A public safety discipline in which the existence and application of empathy attract particular attention is law enforcement and the police and public safety patrolling in particular. As police work is based on interpersonal contacts, the improvement of their efficiency should be considered (Romosiou et al., 2018). According to Ta and Lande (2021), “empathy is often mentioned as a key ingredient for enhancing community-police relations, especially following the publication of the Final Report of the 2015 Presidential Task Force on 21st Century Policing” (para. 1). Indeed, the understanding of others’ community needs is essential for efficient servicing. Moreover, the improvement of the police’s performance is possible if officers have relationships with community members that are based on mutual trust, respect, shared responsibility, common interests, and confidence.
However, due to the essence of the police’s responsibilities, public safety officers are frequently regarded by community members as individuals with out-group status who do not understand and do not consider citizens’ needs. In this case, it is possible to observe the existence of different ethical standards on the basis of social groups’ perceptions. For instance, cooperation with police officers in order to prevent a crime should be regarded as morally and ethically right, however, in particular communities, this interaction is regarded as wrong by its members. The existence of this tendency is partially determined by the existence of prejudice between different in-groups. As for the police, Black people are regarded as more threatening in relation to public safety, continuous frisking, arrests, and shooting at unarmed Black citizens on the basis of racial stereotypes that result in officers’ killing as well lead to the severe confrontation of the police and Black communities that impact understanding and their interaction.
It is obvious that this situation requires an immediate response, and one of the strategies for its improvement is the transformation of officers from out-group to in-group members. For this, police officers are sometimes hired from the representatives of a community in which they will serve after training. In this case, they will be regarded as familiar individuals with the same identity who care about in-group members’ needs. In general, the focus of police on the improvement of relationships with community members through communication, education, and meetings is necessary, along with the provision of specific training related to public safety officers’ empathy. All in all, they should learn to consider people’s needs, feelings, emotions, and actions in order to concern their well-being, treat them ethically with respect and dignity, give them the right to express themselves, convey trustworthy motives, and be neutral in decision-making.
References
Council of Europe. (n.d.). Ethics and empathy. Web.

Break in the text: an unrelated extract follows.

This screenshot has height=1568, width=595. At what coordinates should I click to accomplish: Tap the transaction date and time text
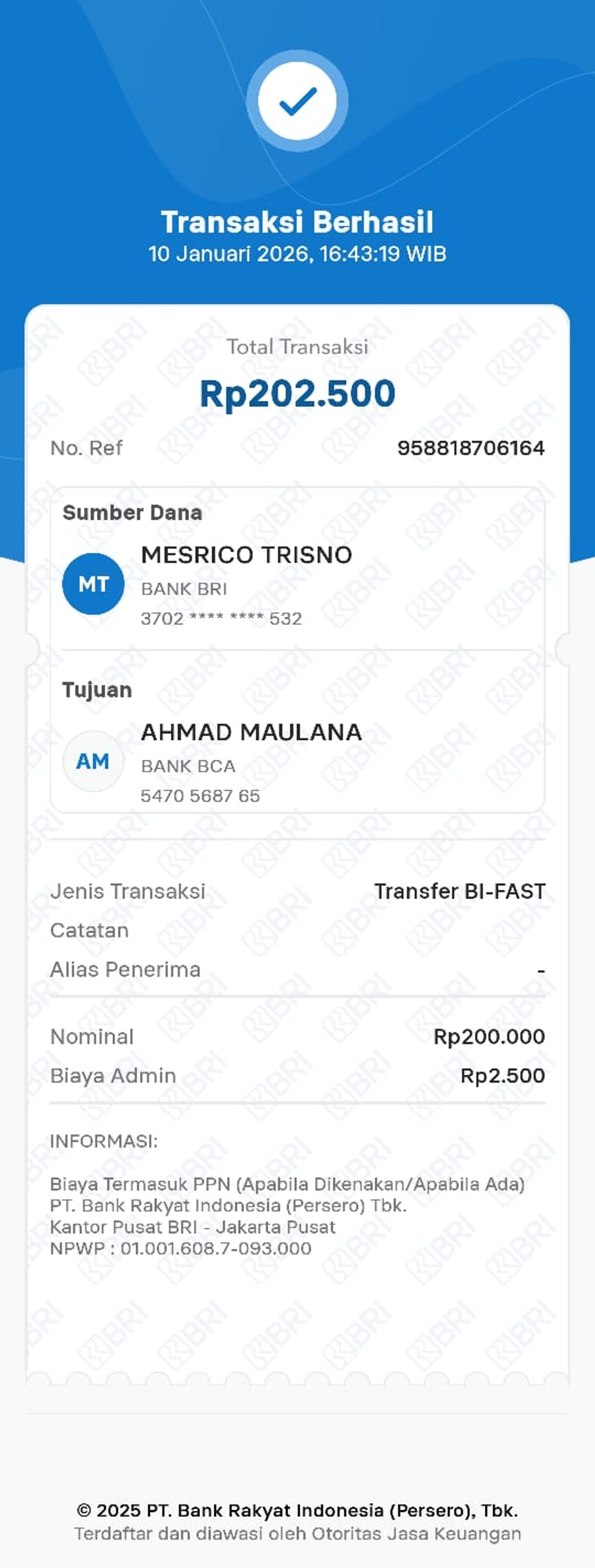click(x=297, y=254)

Romosiou, V., Brouzos, A., & Vassilopoulos, S. P. (2019). An integrative group intervention for the enhancement of emotional intelligence, empathy, resilience and stress management among police officers. Police Practice and Research, 20(5), 460-478. Web.
Shukla, A. (2022). How empathy fails us: In-group/out-group negativity & emotional burn-out. Cognition Today. Web.
Simmons, A. (2014). In defense of the moral significance of empathy. Ethical Theory and Moral Practice, 17(1), 97-111. Web.
Ta, V., & Lande, B. (2021). Empathy: What is it, exactly? Police Chief Magazine. Web.
Teófilo, T. J. S., Veras, R. F. S., Silva, V. A., Cunha, N. M., Oliveira, J. D. S., & Vasconcelos, S. C. (2019). Empathy in the nurse–patient relationship in geriatric care: An integrative review. Nursing Ethics, 26(6), 1585-1600.